Er hat über die Lehrjahre Jesu geschrieben, ein Werk, das ihn zu einigen Streitschriften mit dem D. Priestley veranlaßte, die ich wirklich jezt lese. Dann schrieb er über den sittlichen Charakter Jesu, und jezt ist er mit einem Commentar über die Propheten beschäftigt. Er soll einer der besten Orientalisten in den drey Reichen sein.

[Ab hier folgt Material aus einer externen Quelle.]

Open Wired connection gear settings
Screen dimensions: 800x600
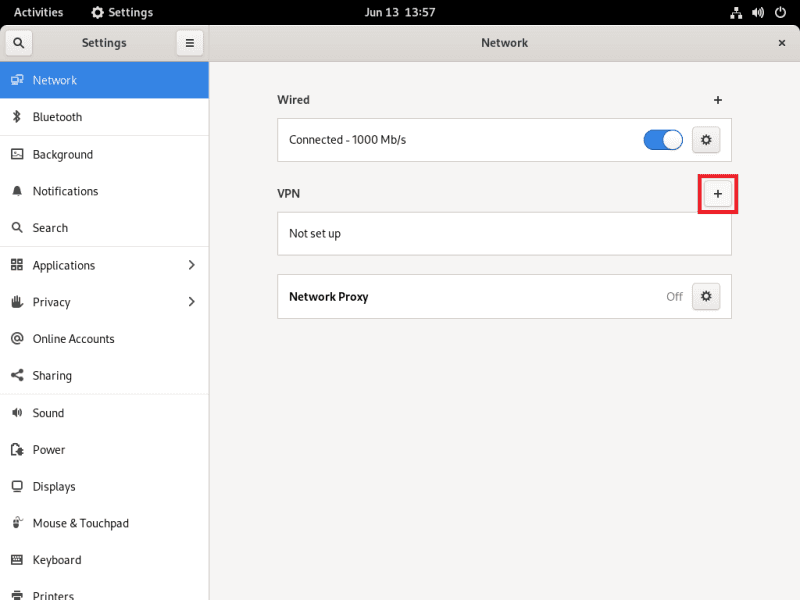pyautogui.click(x=706, y=140)
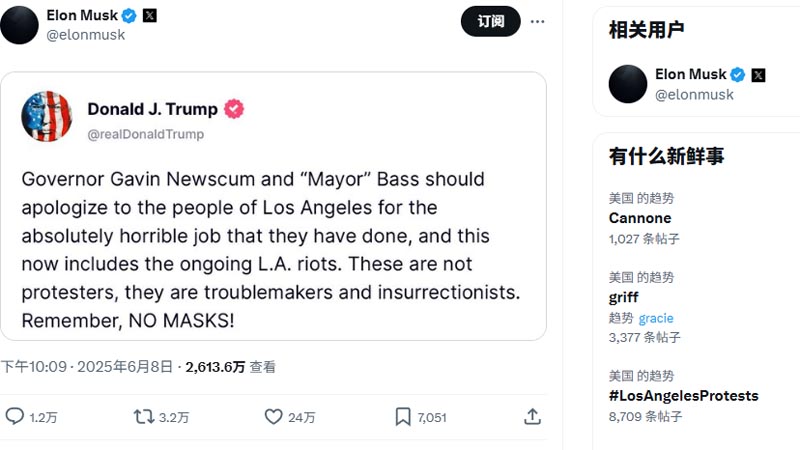800x450 pixels.
Task: Open the #LosAngelesProtests trend
Action: [x=683, y=395]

Im Umgange ist er sehr ernsthaft, und man sieht es ihm an, daß er eine blos gelehrte Erziehung empfing. Ich bemerkte, daß er nie seinen linken Arm brauchte, sondern ihn beständig in der Weste hatte; und auf Nachfrage hörte ich, daß, als er Fellow zu Oxford war, einer seiner Eleven, ich weiß nicht, bey welcher Gelegenheit seine linke Hand zwischen eine Thüre klemmte, und so verwundete, daß sie abgelöst werden mußte.

Sie wollen etwas von den Genfern wissen, denen ich sehr nahe bin. Denn Waterford ist nur zwölf Meilen von hier, und ich fahre sehr gemächlich dahin, halte mich etliche Stunden dort auf, und komme wieder zurück zum Mittagsessen.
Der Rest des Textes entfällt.